All the platform specific code should live in
libevolvtron/platform_specific.cpp
and is selected by compile options
-DPLATFORM_LINUX or -DPLATFORM_BSD
(with more potentially addable for other platforms).
Setting the appropriate build options is most easily set by editing
an appropriate
DEFINES+=PLATFORM_LINUX
or
DEFINES+=PLATFORM_BSD
near the top of the
common.pro
file. Qt doesn't make a fine enough distinction between unix platforms
to decide completely automatically, and the situation is further complicated
by e.g Fink's Qt not considering itself to be a Qt 'macx' build.
Debugging builds
----------------
Many build failures are simply because the necessary Qt build tools
aren't in your path:
which qmake
which moc
should both find something.
If you have gcc/c++ compile problems problems:
If you have to change anything, the chances are it should be changed in
common.pro. Remember that any Makefiles you can see are generated
by qmake from .pro files and therefore hacking on the Makefiles is
generally a fruitless exercise.
Some source releases have had problems with other versions of gcc than
the ones I test on. A COMPLETE record of a failed build would be
appreciated (including the initial display of the gcc version).
If you can fix it, then patches would be even better!
INSTALL
=======
The evolvotron sources don't try to provide an installer.
The assumption is that packagers will have a better idea of where
files should be copied to on their systems, and the tools to do it.
Doing
make install
will recursively descend into the various build directories, but
does nothing in each one.
The things you're likely to want to install are
(in order of interest):
The main executable and man page:
./evolvotron/evolvotron
./man/man1/evolvotron.1
User documentation (standalone version of the builtin manual):
USAGE
An HTML version of the above:
./evolvotron.html
Command-line driven tools and their man pages:
./evolvotron_render/evolvotron_render
./man/man1/evolvotron_render.1
./evolvotron_mutate/evolvotron_mutate
./man/man1/evolvotron_mutate.1
There are NO extra supporting files built
(e.g shared libraries, config files, "resource" files)
which need to be in special places for the software to work.
PACKAGING
=========
There are a few things which might be useful to packagers:
mkdeb
- script to build .deb files (using the strangely unpopular
"yada", and pbuilder). This is used to build the .debs put
up on sourceforge, but the "official" Debian ones (and Ubuntu
derivatives) are more conventionally packaged by Gurkan Sengun.
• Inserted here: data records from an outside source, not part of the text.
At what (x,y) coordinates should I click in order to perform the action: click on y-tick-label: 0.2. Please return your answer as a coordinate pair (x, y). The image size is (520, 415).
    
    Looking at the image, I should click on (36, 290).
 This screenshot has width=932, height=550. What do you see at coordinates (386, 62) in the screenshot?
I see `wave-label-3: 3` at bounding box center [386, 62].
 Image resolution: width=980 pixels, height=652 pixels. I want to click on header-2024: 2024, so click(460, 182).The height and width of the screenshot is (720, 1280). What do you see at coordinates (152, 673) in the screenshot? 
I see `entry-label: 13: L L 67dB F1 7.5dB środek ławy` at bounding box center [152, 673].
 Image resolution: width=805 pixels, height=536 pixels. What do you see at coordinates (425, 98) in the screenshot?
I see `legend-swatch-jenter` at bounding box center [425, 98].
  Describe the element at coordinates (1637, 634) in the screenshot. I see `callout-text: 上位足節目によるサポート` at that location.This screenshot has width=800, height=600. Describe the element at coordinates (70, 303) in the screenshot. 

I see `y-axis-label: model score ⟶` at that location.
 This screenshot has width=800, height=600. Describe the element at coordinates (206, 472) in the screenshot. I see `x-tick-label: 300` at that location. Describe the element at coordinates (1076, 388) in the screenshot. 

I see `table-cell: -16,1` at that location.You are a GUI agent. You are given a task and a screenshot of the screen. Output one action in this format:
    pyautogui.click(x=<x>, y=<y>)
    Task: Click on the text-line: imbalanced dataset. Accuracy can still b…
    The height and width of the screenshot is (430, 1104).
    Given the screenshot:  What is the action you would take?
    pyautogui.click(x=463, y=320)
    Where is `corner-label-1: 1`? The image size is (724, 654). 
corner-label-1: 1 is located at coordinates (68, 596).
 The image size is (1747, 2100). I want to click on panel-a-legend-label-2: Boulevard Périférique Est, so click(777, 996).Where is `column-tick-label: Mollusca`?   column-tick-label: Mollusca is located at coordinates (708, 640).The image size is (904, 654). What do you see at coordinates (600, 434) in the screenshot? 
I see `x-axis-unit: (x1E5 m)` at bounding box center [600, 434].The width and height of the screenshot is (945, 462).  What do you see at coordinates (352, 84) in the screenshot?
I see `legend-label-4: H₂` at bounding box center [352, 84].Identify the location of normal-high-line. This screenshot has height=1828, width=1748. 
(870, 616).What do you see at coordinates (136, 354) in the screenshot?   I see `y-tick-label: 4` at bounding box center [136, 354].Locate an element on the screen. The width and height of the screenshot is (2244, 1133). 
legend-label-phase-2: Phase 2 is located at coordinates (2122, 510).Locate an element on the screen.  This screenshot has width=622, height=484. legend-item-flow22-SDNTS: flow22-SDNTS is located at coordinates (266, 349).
Yada is obsoleted as of Debian's "Wheezy" release however.
rpm/
- directory for contributed RPM related resources.
BUILDING CODE DOCUMENTATION
===========================
If you have doxygen (and graphviz too) and want to build
the source code documentation, execute
./mkdoc
at the top level.
The code documentation then appears in ./doc/html/
This hasn't been tested in a long while now, although the
doxygen commenting style has been kept up.